A question about "the arm"...

We've actually been asked some odd question about our sons arm such as "What do you think of his arm?"

What do we think of it? It's an arm, his arm. Albeit missing from 2 inches below his elbow, it's just an arm. ACTUALLY, we love his arm. If he didn't have it, we wouldn't have him, plain and simple.

Another is "What to you think when people look at it?"

That curiosity has the best of them. Which of you has ever seen a tiny little Chinese boy with a missing hand running around all willy nilly? Until we saw a photo of our son, I know that I hadn't. Actually, I didn't even know what our son's special need was initially. I saw a photo of him from the shoulders on up and knew that he was the child we'd been waiting for. It wasn't until we requested his file for review that we knew what was special about him.

Yet another "How do you handle when people ask about his arm?

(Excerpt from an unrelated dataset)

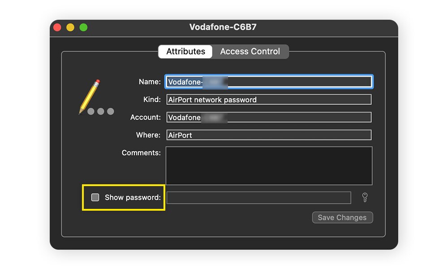
Task: Enable the Show password checkbox
Action: (95, 197)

We answer them as honestly as possible. We don't know how come or why it didn't grow. We assume ABS (amniotic band syndrome) but he doesn't have any actual banding marks on him anywhere. Maybe it just simply was never supposed to be there anyway, who knows. I'm sure the time will come when someone says something rude or hurtful. How will I handle it? I'd like to say with grace, but I'm not so sure. We all know not to mess with a bears cubs. I guess that will depend on if our children are with us or not when the question is asked. But I will try to handle it the best I can at that time.

and "Geez, I guess it really limits what he can do?"

News flash - we're yet to find anything that he can't do that is appropriate to his age. He walks up and down stairs, can climb on the table (although not allowed to), open doors, waive with it, hit his sister with it when he's mad (also not allowed to), pet the dog, hit a balloon, etc.

His arm doesn't define who he is. It doesn't make him any more or less special. It doesn't impede his ability to love, laugh, smile, hug, wave hello or goodbye. When he falls down and hurts it, we kiss it to make it all better, because it's just an arm.

For us it's a blessing. For him it's just how he's made.

"A little this and that'...

Needless to say, our Will is a real whirlwind... He's non-stop, 100% pure boy. Loves to tumble, roughhouse and be in the mix. Climbs like a monkey on just about anything he can get on (along with his baby sister). As a matter of fact, found them both standing on the kitchen table dancing the other day which was a real heart stopper! They are into everything together and great escape artists.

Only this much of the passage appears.